The Suitcase Kid

I'm waiting for her to show up, having sweated my share of nerves and tears. She's always late, and I'm not sure I'll ever get used to it; I think she sometimes does it just to prove she's still her own woman, one who doesn't need a man at all. That's fine with me, for the most part, I just need her to be here when it's time to say the words, the chant, if you will, that will bind us together whether or not we actually have the right to belong to each other.

Here she comes, down the aisle on the arms of a father I'll learn later is still in competition with me for the heart of his daughter; with whom I will later compete for the love of my leather recliner, remote control, absence of piss stains on my toilets, and right to be the man of the house. That's fine with me, though, because for the most part I'm a fairly adaptable man; if it means peace in my house, I'm always in favor of letting the little ones slide and saving the really important victories for later.

But look at her in her off-white, her smile as wide as my grasp, her skin begging me to kiss it safe, her well-apportioned figure waiting for me to run my hands up and down and make her feel protected. Ironic that as I write this, I remember that very moment where I waited to seal the deal on being her MAN, yet the many years later throughout which she could never bring herself to trust me. I look back on that moment, and wish I could remember exactly where her eyes wandered when they weren't lookng at me - was it Daddy who captured her gaze, offering her the refuge she would never believe me capable of offering? Was it to her girlfriends, with a slight and unnoticeable nod of agreement that this relationship of hers would fail like all the others? Was it to her mother, a silently-and-secretly strong woman who knew what it meant to hold a man together?

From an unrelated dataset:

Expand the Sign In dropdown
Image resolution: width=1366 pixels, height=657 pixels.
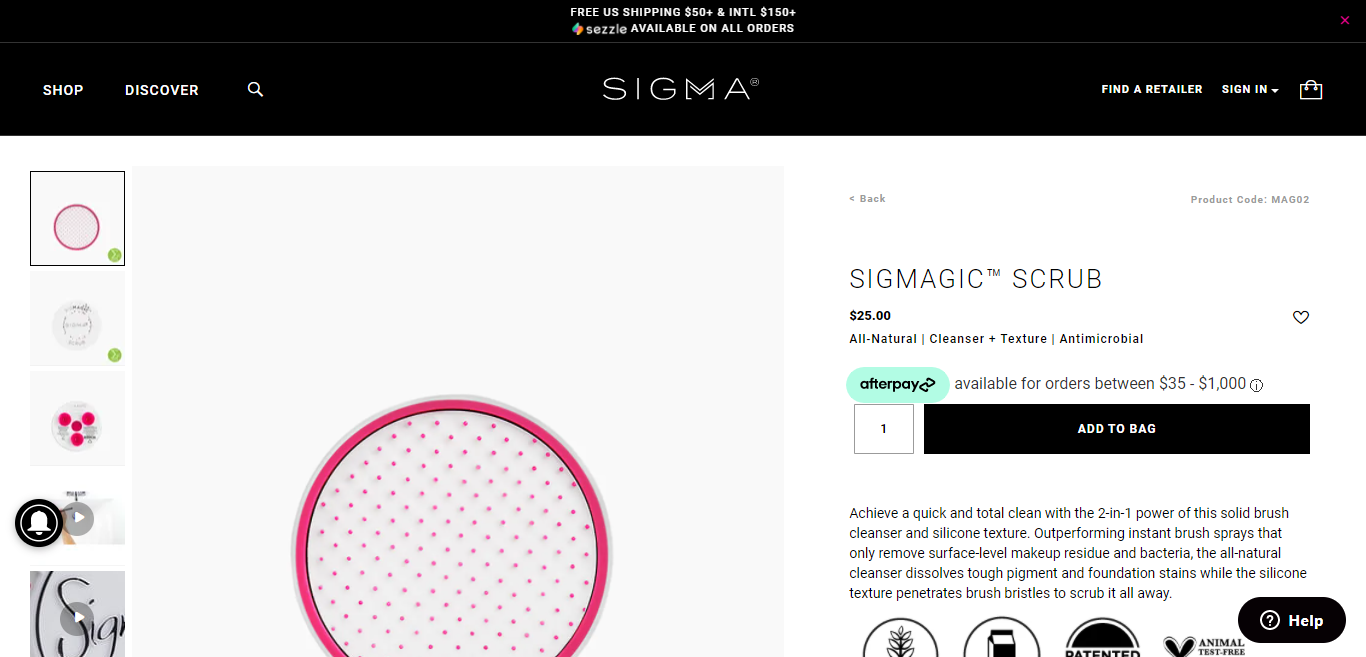coord(1250,90)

Or maybe it was a ghost she was seeking, a man from her past who had taught her to be less selfish by taking everything and giving nothing; who had treated her the same way the storybook bad boys treat the girls who favor them over the 'nice guys' waiting patiently in the wings; who had owned her body and her mind and her soul...and as it would turn out later, her heart.

But I didn't know all of this back then, all I could see was the woman I loved, the loving warmth I wanted all to myself, the mother of my future children, and the best friend with whom i would enjoy a lifetime of sleepovers. I was a man deceived, but even now I admit I never saw any deception, I believed with the truest of hearts that this was my life, my future, the best thing that had ever happened to me and ever would.

So now, so many years later, I have to ask myself as I look backwards at her coming up the aisle...does she know that what I have now is what I always wanted with her? Does she believe in me as she's walking toward me, does she feel it all the way down the way I do? Hell I didn't even know it at that very moment, but I'm looking back right now and I see it as if I'm some kind of angel or fly on the wall.

How can I explain it, all those time since that...angelic, goddamit!...day when we pledged our vow to be defeated someday, all that time walking on the rocks, all those moments we hated the world together, every time we told ourselves that none of it mattered because we...WE were inside and it was everybody else standing around looking for a place to sink their claws?

How can I explain to her that I actually believed the bullshit I was spouting..."Do you take this woman to be your lawful, wedded wife, to have and to hold, in sickness and in health, until death do you part?"

Goddamn did I ever...I look back on that moment and my heart fills with curses, damn her to hell for never believing in me, damn me to hell for fuck's sake lacking whatever it took to make her become mine once and for all, and damn the whole world for throwing her all sorts of reasons, all manner of excuses for always finding some reason I just wasn't what she was looking for...goddamn all of you who don't believe in true love the way I do and just throw it down the shitter like another night after a tequila crawl.

It hurts even now, goddamn it still hurts, I still try to drink my way around it...even now so many years later, even now after I've lived an entirely separate and double life since her, even now that I've created the very things I always thought would belong to her and to me, the two things that would bind us...but what I was too late in finding out scared her the very most.